The accident produced a key finding, that AEP was activated under acidic conditions, but not under conditions with a neutral pH.
Ye knew that AEP cuts tau into smaller pieces, more prone to clump together and more toxic. Further experimentation showed that AEP has a similar effect on the beta-amyloid present in Alzheimer’s. Ye reasoned that AEP might also cut the alpha-synuclein protein that affects the brain cells of Parkinson’s patients. He was right.
Brain tissue samples from Parkinson’s patients revealed the presence of alpha-synuclein fragments, but not in control samples. In addition, AEP was found throughout the neurons, though it is normally confined to a particular part of the cell.
Ye says the question then became: As the brain becomes more acidic with age, “will this enzyme be activated and play some role in neurodegeneration?”
His work with mouse models supports the hypothesis that AEP contributes to the progressive build-up of proteins characteristic of Alzheimer’s and Parkinson’s disease.

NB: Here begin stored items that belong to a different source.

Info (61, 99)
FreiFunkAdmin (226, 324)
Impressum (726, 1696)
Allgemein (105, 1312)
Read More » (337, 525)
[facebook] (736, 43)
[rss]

“If we block this enzyme with inhibitors, we may be able to slow down the pathology and rescue the cognitive functions associated with these diseases, and also reverse the motor dysfunction in Parkinson’s,” he elaborates.
This aspect of Ye’s research is detailed in the July 2017 online edition of Nature Structural and Molecular Biology.
“Dr. Ye is a prolific researcher who has embraced very big projects and has made a lot of progress across many fronts for Alzheimer’s and Parkinson’s disease,” ADRC’s Levey states. “He has been very successful developing therapeutic strategies based on his work.”
After screening about fifty-five thousand compounds, “We identified one brain-permeable compound that strongly inhibits the enzyme and prevents tau and alpha-synuclein cleavage in mouse models,” he says. “Now we are working on drug development and hope to initiate a clinical trial soon.”
Ye cautions against thinking of an AEP inhibitor as a possible cure-all. It’s not the only enzyme that cuts alpha-synuclein into small toxic pieces, and the full molecule can still aggregate and cause harm. Another unknown is whether an inhibited AEP would confer adverse effects on its waste-disposal function.
But given the urgency of finding effective treatments for Alzheimer’s and Parkinson’s, he believes the potential of this new approach is too exciting to not pursue.